- **Task goal**
Find the line that contains "This screenshot has width=874, height=587." in the entries below. Output it and each later line exactly, and nothing else.

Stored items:
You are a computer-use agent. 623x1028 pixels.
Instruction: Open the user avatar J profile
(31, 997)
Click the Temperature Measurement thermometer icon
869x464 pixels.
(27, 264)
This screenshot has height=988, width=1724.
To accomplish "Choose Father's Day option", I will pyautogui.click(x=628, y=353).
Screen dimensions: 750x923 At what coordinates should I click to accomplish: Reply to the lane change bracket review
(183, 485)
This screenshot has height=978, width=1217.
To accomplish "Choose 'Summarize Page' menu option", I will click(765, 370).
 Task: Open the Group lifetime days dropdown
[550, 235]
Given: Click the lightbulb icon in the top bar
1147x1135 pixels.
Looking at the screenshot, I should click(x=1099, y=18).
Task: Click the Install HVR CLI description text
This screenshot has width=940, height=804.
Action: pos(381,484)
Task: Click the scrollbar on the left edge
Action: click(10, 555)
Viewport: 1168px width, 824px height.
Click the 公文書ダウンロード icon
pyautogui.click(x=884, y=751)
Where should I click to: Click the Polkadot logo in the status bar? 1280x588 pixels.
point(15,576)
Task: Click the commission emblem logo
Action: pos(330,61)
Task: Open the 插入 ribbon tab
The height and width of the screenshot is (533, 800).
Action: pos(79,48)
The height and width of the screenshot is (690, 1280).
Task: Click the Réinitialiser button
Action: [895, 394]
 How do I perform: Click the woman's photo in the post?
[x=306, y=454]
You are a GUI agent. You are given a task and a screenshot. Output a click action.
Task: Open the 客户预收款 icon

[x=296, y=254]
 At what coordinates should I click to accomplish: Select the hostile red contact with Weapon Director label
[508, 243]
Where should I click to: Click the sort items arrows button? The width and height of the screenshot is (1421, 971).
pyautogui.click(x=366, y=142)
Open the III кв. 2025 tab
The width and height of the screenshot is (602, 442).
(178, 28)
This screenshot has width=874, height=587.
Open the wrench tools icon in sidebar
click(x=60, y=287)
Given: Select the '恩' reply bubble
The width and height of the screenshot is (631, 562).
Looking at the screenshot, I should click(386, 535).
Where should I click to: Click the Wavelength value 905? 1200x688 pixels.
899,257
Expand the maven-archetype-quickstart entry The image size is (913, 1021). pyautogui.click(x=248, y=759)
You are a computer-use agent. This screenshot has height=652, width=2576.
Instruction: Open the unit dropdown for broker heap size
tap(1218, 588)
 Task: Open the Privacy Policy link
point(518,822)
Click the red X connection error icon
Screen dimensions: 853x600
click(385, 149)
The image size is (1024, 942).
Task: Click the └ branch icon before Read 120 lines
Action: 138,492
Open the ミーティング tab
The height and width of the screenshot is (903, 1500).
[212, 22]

- **Solution**
This screenshot has width=874, height=587.
Open the wrench tools icon in sidebar
click(x=60, y=287)
Given: Select the '恩' reply bubble
The width and height of the screenshot is (631, 562).
Looking at the screenshot, I should click(386, 535).
Where should I click to: Click the Wavelength value 905? 1200x688 pixels.
899,257
Expand the maven-archetype-quickstart entry The image size is (913, 1021). pyautogui.click(x=248, y=759)
You are a computer-use agent. This screenshot has height=652, width=2576.
Instruction: Open the unit dropdown for broker heap size
tap(1218, 588)
 Task: Open the Privacy Policy link
point(518,822)
Click the red X connection error icon
Screen dimensions: 853x600
click(385, 149)
The image size is (1024, 942).
Task: Click the └ branch icon before Read 120 lines
Action: 138,492
Open the ミーティング tab
The height and width of the screenshot is (903, 1500).
[212, 22]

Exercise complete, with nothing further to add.